* [WORK TO DO] Render the lines from the line containing "Click the globe" to the line containing "[1144, 140]", both included, as a JSON list of strings with one string per line, omitting blank lines.
___ STORED RECORDS
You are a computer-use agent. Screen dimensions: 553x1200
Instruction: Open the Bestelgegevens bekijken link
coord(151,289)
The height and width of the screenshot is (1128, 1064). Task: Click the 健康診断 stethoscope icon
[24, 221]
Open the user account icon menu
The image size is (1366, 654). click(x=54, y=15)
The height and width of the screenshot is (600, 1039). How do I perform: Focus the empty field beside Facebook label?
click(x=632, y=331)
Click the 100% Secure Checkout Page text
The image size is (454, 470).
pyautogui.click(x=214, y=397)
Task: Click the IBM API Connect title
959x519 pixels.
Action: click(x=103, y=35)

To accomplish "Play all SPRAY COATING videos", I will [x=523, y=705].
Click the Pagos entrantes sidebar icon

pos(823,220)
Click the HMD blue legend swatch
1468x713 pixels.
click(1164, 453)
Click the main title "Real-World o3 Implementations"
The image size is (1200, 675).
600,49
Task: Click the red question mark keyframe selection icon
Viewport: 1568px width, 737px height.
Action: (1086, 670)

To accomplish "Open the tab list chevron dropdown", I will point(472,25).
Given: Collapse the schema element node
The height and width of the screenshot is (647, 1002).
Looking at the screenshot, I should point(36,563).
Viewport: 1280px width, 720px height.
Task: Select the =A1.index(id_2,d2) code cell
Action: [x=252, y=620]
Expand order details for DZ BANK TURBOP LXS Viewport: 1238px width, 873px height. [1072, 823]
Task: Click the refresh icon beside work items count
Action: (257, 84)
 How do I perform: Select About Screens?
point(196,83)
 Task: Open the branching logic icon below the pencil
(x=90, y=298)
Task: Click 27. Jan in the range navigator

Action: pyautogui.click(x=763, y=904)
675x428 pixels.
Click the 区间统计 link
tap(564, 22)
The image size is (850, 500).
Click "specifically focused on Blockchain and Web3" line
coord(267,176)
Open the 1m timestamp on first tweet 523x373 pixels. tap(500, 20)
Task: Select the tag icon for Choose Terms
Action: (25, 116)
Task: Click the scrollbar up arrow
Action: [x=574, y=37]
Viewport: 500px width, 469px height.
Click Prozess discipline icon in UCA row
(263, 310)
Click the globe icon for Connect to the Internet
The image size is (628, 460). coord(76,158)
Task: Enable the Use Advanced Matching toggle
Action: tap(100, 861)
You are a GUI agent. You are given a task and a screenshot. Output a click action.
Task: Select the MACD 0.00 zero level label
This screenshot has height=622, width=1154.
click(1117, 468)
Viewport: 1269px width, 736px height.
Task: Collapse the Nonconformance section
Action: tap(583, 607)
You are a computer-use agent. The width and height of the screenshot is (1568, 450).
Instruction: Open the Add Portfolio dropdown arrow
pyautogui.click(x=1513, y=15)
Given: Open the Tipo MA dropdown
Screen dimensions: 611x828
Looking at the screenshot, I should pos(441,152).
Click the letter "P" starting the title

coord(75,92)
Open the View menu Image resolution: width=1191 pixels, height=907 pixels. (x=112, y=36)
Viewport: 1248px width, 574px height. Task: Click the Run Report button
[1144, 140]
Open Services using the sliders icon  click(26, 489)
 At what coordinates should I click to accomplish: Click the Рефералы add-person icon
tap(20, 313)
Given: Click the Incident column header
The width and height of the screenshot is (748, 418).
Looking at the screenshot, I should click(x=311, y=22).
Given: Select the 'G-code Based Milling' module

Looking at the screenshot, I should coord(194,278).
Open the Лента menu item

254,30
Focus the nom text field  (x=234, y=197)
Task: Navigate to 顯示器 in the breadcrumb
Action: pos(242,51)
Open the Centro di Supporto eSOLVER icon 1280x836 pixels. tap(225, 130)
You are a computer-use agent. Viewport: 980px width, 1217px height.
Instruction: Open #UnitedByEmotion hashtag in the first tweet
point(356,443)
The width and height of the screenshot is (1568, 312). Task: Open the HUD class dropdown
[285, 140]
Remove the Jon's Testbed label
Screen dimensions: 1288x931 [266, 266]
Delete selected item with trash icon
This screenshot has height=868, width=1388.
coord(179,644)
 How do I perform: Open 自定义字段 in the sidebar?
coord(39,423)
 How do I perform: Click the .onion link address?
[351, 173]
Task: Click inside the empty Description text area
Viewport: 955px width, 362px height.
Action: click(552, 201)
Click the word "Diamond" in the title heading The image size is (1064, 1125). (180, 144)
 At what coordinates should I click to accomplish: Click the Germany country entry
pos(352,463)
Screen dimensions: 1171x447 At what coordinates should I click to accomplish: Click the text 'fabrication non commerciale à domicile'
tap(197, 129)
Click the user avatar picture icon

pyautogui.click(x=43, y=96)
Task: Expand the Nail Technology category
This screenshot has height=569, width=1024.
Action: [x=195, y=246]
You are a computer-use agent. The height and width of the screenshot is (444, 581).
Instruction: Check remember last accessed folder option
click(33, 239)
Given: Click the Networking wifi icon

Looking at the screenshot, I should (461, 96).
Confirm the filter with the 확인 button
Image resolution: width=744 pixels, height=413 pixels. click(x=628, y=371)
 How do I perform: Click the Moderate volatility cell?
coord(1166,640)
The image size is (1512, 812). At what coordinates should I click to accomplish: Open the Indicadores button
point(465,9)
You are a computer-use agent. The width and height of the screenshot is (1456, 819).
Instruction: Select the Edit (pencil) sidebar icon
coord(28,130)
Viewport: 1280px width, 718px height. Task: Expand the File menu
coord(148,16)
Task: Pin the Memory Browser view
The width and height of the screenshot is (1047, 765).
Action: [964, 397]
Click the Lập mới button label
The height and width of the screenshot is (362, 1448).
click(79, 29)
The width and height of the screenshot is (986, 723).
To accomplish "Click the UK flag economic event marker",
______
* [WRITTEN REPLY]
[
  "Click the globe icon for Connect to the Internet",
  "The image size is (628, 460). coord(76,158)",
  "Task: Enable the Use Advanced Matching toggle",
  "Action: tap(100, 861)",
  "You are a GUI agent. You are given a task and a screenshot. Output a click action.",
  "Task: Select the MACD 0.00 zero level label",
  "This screenshot has height=622, width=1154.",
  "click(1117, 468)",
  "Viewport: 1269px width, 736px height.",
  "Task: Collapse the Nonconformance section",
  "Action: tap(583, 607)",
  "You are a computer-use agent. The width and height of the screenshot is (1568, 450).",
  "Instruction: Open the Add Portfolio dropdown arrow",
  "pyautogui.click(x=1513, y=15)",
  "Given: Open the Tipo MA dropdown",
  "Screen dimensions: 611x828",
  "Looking at the screenshot, I should pos(441,152).",
  "Click the letter \"P\" starting the title",
  "coord(75,92)",
  "Open the View menu Image resolution: width=1191 pixels, height=907 pixels. (x=112, y=36)",
  "Viewport: 1248px width, 574px height. Task: Click the Run Report button",
  "[1144, 140]"
]